Conclusion and Next Steps
Decision: Hold
Rationale: The TxGNN prediction for Deferasirox in HIV infectious disease is mechanistically plausible at the molecular level (iron-Tat-LTR pathway), but is supported only by a single in vitro mechanistic study and a general drug review — constituting Level L4 evidence. No clinical trials have been conducted or registered for this indication, and there is no in vivo or translational data bridging the in vitro finding to human HIV disease.

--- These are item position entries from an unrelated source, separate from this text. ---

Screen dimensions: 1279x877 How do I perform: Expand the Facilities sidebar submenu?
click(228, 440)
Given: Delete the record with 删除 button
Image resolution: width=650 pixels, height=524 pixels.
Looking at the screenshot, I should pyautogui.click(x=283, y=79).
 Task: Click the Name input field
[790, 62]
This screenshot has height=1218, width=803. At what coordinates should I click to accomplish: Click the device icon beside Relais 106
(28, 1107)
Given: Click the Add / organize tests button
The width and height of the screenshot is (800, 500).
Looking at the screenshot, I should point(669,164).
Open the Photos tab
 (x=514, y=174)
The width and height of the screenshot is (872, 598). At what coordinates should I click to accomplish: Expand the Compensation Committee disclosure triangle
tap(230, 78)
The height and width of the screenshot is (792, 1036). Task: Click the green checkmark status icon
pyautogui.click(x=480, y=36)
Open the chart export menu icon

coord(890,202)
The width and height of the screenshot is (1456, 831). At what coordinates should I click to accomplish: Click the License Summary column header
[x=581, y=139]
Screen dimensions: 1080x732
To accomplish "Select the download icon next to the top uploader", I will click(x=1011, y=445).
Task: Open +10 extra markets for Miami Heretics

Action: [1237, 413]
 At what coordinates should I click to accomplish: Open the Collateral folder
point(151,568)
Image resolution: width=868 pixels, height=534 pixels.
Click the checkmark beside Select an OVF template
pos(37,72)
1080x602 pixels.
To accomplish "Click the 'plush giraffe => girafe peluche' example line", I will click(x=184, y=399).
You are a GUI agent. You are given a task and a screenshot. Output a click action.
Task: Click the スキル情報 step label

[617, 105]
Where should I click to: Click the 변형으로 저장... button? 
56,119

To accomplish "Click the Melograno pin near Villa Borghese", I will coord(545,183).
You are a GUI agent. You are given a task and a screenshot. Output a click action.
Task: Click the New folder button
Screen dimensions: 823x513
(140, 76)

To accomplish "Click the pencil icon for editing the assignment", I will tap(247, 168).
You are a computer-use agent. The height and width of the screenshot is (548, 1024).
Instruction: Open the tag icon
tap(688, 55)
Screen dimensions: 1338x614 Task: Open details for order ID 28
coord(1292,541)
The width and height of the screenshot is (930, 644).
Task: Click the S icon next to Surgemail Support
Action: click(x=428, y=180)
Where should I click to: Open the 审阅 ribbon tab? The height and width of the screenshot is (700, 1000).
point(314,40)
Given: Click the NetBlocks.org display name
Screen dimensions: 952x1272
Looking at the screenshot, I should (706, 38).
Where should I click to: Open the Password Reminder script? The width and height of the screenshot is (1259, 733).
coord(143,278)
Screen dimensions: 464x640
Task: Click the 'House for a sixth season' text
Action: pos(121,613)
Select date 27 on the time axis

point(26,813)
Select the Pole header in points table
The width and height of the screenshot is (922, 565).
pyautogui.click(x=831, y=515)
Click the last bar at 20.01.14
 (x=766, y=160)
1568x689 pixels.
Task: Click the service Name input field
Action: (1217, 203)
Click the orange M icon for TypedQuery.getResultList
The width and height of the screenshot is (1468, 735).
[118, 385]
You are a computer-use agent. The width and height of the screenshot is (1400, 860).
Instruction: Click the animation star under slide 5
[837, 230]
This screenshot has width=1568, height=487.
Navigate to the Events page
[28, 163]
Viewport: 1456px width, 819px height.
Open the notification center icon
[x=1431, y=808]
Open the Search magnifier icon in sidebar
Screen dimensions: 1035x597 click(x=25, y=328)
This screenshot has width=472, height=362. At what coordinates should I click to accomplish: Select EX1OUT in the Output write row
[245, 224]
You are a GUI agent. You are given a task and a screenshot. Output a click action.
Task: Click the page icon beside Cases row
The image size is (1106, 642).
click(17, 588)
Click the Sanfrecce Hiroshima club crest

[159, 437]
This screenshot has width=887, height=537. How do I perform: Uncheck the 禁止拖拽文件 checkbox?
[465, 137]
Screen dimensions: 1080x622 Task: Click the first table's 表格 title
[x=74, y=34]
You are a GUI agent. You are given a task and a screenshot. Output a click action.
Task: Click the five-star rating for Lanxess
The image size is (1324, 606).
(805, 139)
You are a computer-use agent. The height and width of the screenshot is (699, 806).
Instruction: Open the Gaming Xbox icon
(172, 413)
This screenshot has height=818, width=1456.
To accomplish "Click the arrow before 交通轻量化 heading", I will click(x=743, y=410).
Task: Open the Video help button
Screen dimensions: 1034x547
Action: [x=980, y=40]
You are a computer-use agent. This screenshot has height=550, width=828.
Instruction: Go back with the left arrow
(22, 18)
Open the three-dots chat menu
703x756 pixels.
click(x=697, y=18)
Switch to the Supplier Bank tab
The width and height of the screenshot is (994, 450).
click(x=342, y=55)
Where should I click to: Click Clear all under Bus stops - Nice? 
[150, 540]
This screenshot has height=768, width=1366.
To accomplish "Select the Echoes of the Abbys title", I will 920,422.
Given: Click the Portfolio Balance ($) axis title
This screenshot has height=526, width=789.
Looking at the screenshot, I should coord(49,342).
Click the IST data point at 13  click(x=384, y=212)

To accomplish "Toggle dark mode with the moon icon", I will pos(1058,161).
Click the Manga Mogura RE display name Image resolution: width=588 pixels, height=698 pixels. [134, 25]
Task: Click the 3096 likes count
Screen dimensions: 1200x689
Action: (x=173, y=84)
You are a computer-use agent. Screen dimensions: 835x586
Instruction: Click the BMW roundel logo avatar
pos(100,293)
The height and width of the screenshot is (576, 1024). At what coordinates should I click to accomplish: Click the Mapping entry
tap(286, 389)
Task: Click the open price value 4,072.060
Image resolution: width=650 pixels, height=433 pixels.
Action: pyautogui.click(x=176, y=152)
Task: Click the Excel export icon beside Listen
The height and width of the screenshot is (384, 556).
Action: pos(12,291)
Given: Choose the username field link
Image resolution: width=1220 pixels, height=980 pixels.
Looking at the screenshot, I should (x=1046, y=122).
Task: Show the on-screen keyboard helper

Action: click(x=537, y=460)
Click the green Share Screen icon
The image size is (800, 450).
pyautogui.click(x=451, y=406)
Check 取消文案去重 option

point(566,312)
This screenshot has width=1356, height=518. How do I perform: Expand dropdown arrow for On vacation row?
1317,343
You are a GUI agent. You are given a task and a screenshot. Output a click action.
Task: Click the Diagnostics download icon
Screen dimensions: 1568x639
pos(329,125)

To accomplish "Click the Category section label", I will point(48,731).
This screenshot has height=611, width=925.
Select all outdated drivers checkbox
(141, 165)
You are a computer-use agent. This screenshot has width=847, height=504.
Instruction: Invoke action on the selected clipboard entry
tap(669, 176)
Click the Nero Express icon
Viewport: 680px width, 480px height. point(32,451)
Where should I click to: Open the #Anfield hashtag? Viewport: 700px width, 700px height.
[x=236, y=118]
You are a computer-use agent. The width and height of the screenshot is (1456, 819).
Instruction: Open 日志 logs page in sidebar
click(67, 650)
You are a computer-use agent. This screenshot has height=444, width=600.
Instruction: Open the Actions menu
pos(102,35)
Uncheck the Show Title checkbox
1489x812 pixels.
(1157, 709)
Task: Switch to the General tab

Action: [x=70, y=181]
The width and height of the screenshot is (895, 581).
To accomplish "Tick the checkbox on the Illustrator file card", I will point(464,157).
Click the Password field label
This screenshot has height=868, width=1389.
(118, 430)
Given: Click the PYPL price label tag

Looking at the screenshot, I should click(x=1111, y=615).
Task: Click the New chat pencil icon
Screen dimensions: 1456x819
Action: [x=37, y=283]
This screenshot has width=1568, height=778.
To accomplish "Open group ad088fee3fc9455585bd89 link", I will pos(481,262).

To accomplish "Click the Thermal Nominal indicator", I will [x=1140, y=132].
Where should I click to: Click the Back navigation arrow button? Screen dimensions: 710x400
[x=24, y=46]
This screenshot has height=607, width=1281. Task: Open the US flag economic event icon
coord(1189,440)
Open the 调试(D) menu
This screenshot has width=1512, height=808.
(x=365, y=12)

The drug is also unregistered in Singapore, introducing an additional access barrier.
To proceed, the following is needed:
- Preclinical animal studies (e.g., HIV-infected humanised mouse models) to evaluate whether systemic iron chelation with Deferasirox produces measurable antiviral effects in vivo
- Pharmacokinetic modelling to determine whether clinically achievable plasma and intracellular concentrations of Deferasirox are sufficient to replicate the iron-restriction effect observed in vitro
- Safety data retrieval: download and parse the Exjade®/Jadenu® SmPC or FDA label to address the blocking DG001 gap (key warnings and contraindications), particularly renal toxicity, hepatic toxicity, and gastrointestinal haemorrhage — all known class effects
- DrugBank MOA data retrieval (DG002) to formally confirm the mechanism and enable structured pharmacological comparison
- Review of any HIV-iron co-morbidity literature (e.g., iron overload in HIV-infected patients receiving multiple transfusions) to identify whether an at-risk subpopulation might be an appropriate early-stage study target
- If preclinical results are positive: design a Phase 1/2 pilot study in a defined population (e.g., HIV-positive patients with documented iron overload) before broader indication pursuit
Disclaimer
This content is for research purposes only and does not constitute medical advice. Clinical validation is required before any clinical application.